Mao dia que me levantei, que vos enton nom vi fea! "


"E, mia senhor, des aquel di' , ai! 

me foi a mim muin mal,

e vós, filha de don Paai

Moniz, e ben vos semelha

d'aver eu por vós guarvaia,

pois eu, mia senhor, d'alfaia

nunca de vós ouve nem ei

valia d'ua correa".


(“No mundo ninguém se assemelha a mim / enquanto a minha vida continuar como vai / porque morro por ti e ai / minha senhora de pele alva e faces rosadas, / quereis que eu vos descreva (retrate) / quanto eu vos vi sem manto (saia: roupa íntima) / Maldito dia! me levantei / que não vos vi feia (ou seja, viu a mais bela).

 E, minha senhora, desde aquele dia, ai / tudo me foi muito mal / e vós, filha de don Pai / Moniz, e bem vos parece / de ter eu por vós guarvaia (guarvaia: roupas luxuosas) / pois eu, minha senhora, como mimo (ou prova de amor) de vós nunca recebi / algo, mesmo que sem valor.”)

A floração literária portuguesa, diz Spina, deve ser compreendida “dentro de uma moldura não só peninsular, mas principalmente latino-medieval. As forças poéticas do hemisfério românico estão iniciando a sua individualidade literária, mas evidenciam laços de comunidade: o movimento lírico do sul da França — a chamada poesia provençal, ou melhor, occitânica — a floração lírica do Minnesang na Alemanha, a dos trovadores do norte da Itália, bem como a própria vegetação poética dos árabes na Andaluzia.”

Porém, continua Spina, “a poesia de Entre-Douro-e-Minho (...) não nasceu sob esta inspiração, pois as virtudes poéticas e musicais destas populações do noroeste da Península Ibérica são de uma ancianidade anterior a todos esses movimentos poéticos da época do feudalismo” (...) A penetração e o conhecimento da poesia provençal nestas plagas só têm o condão de disciplinar a vocação poética dos galego-portugueses, transmitindo-lhes a sugestão de um mecenatismo oficial, um paradigma de vida galante propício para o florescimento da poesia e um conjunto de normas técnicas para a elaboração poética".

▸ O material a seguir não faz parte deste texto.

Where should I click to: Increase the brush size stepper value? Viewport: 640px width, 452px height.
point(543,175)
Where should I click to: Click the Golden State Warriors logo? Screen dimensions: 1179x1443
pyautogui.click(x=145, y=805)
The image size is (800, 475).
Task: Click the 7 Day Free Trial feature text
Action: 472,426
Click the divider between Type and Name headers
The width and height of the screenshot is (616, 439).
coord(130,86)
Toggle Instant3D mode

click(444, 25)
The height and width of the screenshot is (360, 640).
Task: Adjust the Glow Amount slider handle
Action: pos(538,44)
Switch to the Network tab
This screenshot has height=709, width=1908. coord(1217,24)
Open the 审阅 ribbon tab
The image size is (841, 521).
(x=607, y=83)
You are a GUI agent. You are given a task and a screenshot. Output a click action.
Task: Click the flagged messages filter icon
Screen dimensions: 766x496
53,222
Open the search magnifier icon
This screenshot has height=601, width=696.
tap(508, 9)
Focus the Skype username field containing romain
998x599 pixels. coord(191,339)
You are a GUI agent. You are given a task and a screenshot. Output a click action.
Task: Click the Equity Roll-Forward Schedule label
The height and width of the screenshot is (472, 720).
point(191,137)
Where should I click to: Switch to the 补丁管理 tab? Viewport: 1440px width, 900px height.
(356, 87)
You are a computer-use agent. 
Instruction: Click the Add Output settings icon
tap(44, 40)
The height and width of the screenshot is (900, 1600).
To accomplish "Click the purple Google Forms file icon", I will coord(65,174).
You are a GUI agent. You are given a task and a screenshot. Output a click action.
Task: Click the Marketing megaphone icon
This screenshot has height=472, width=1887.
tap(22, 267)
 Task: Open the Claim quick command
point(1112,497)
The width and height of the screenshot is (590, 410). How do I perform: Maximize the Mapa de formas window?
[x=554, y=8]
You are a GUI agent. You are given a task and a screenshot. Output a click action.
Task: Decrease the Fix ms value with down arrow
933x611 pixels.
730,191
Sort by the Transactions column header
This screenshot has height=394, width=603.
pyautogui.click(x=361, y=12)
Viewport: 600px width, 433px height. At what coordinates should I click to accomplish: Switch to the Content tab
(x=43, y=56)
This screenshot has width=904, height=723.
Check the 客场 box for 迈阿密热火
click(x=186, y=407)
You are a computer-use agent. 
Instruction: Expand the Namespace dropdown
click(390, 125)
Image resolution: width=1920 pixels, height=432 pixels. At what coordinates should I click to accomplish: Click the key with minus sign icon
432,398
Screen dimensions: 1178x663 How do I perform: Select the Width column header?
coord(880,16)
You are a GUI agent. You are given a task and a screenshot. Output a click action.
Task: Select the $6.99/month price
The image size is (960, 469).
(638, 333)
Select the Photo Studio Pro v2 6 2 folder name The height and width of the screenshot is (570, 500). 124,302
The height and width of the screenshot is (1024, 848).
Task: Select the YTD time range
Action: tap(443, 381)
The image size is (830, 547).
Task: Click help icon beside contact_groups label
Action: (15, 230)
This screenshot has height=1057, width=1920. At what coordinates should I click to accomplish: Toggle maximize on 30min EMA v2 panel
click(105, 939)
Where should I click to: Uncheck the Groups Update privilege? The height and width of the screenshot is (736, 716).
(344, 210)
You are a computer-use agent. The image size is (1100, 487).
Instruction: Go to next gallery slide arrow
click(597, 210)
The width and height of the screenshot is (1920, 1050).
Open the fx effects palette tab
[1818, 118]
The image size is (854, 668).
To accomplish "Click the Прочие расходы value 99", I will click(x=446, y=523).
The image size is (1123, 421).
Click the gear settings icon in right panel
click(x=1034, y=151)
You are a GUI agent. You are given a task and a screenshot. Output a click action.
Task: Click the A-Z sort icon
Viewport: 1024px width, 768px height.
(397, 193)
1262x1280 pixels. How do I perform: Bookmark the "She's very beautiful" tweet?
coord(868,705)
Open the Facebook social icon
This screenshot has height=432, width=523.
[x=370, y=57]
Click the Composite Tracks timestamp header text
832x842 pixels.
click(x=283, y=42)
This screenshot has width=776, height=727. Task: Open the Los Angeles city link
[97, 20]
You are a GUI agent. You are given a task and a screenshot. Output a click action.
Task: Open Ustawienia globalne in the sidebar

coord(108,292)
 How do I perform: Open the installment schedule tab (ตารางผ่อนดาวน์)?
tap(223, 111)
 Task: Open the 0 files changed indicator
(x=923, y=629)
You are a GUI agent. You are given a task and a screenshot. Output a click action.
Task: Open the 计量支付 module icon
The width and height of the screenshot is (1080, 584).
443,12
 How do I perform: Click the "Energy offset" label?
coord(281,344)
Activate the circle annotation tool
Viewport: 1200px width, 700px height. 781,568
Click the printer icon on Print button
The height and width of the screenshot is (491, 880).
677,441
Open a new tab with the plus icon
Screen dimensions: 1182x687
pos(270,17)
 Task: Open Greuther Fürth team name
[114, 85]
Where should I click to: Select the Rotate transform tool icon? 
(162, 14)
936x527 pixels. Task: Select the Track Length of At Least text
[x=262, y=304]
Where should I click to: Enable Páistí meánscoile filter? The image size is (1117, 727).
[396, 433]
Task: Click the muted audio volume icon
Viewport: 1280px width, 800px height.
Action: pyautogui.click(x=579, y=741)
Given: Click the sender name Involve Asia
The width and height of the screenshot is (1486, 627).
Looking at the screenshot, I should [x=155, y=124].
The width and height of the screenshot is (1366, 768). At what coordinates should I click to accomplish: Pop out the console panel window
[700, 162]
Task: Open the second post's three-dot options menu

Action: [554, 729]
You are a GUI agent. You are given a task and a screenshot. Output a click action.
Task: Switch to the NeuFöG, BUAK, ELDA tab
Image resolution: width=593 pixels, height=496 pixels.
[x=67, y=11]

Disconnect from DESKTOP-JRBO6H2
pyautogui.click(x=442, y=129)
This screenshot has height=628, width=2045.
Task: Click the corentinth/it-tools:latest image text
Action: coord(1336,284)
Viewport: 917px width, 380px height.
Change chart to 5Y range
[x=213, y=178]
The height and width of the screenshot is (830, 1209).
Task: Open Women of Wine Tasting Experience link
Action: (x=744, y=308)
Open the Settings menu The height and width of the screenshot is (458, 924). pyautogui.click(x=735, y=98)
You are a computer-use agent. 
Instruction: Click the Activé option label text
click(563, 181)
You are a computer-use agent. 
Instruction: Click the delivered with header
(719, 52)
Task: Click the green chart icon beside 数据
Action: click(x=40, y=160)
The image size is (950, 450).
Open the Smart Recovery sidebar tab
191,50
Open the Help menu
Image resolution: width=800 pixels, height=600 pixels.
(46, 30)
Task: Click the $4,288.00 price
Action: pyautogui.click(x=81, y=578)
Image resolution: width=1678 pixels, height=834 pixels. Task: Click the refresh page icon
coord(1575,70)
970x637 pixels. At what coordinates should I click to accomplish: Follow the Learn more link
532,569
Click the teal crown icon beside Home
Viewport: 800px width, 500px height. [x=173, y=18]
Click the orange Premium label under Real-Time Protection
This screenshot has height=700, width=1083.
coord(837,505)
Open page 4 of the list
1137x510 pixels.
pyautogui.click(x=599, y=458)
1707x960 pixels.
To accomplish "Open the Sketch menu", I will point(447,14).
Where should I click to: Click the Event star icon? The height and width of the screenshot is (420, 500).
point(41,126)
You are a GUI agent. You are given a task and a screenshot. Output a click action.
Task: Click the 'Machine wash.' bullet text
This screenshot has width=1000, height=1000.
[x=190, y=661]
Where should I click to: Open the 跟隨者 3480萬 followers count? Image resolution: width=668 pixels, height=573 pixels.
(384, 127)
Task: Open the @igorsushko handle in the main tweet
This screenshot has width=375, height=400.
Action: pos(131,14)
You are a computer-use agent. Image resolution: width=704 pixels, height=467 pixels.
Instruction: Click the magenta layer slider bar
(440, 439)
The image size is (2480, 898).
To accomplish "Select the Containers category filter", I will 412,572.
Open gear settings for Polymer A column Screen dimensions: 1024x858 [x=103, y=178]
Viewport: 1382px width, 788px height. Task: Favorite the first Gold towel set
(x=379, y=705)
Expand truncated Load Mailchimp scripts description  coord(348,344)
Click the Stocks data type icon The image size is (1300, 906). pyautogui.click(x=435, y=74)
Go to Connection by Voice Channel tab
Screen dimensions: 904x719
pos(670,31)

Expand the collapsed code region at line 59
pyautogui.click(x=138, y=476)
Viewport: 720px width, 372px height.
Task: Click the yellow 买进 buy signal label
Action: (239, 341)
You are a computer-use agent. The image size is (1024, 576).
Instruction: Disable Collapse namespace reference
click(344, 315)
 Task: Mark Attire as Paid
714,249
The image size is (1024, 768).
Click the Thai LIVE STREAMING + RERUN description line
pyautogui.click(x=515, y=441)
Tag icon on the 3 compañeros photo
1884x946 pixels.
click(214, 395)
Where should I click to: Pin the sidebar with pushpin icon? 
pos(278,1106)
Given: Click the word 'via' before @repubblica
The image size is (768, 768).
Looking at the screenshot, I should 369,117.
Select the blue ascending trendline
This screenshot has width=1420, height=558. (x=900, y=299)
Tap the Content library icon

Santiago de Compostela, grande centro de peregrinos que ali acorrem para visitar o túmulo do Apóstolo, é o foco de elaboração literária da poesia trovadoresca, que daí irradia para as cortes de Castela e Portugal.

Prossegue Spina:

“Do ponto de vista estético, dissemos que a penetração da poesia cortês da França meridional nas terras galego-portuguesas desde a juventude de D. Sancho I vem estimular e aperfeiçoar a primitiva criação poética representada pelos chamados cantares d’amigo, cujo tipo rudimentar, folclórico, é de estrutura coral, com versos parelhados na forma e no conteúdo, seguidos de refrão.”

 “Esta poesia, aliada à dança, e cujo temário é representado pelas próprias sugestões circunstanciais da natureza, denomina-se paralelística.”

 “Na ordem crescente dos valores estéticos seguem-se as cantigas d’amigo já elaboradas, com pretensões artísticas, em que o tema adquire unidade narrativa e os expedientes formais da poesia primitiva popular vão sendo progressivamente abandonados.”

 “Tal aperfeiçoamento se deve ao influxo da canção d’amor, culta e de ambiente aristocrático, que por sua vez chega a receber influências da própria poesia tradicional.”

Enquanto as cantigas de amigo expressam a vida campesina e urbana, as cantigas de amor expressam o ambiente refinado da corte. 

As cantigas de amigo, embora narradas por um eu lírico feminino, foram compostas por poetas do sexo masculino.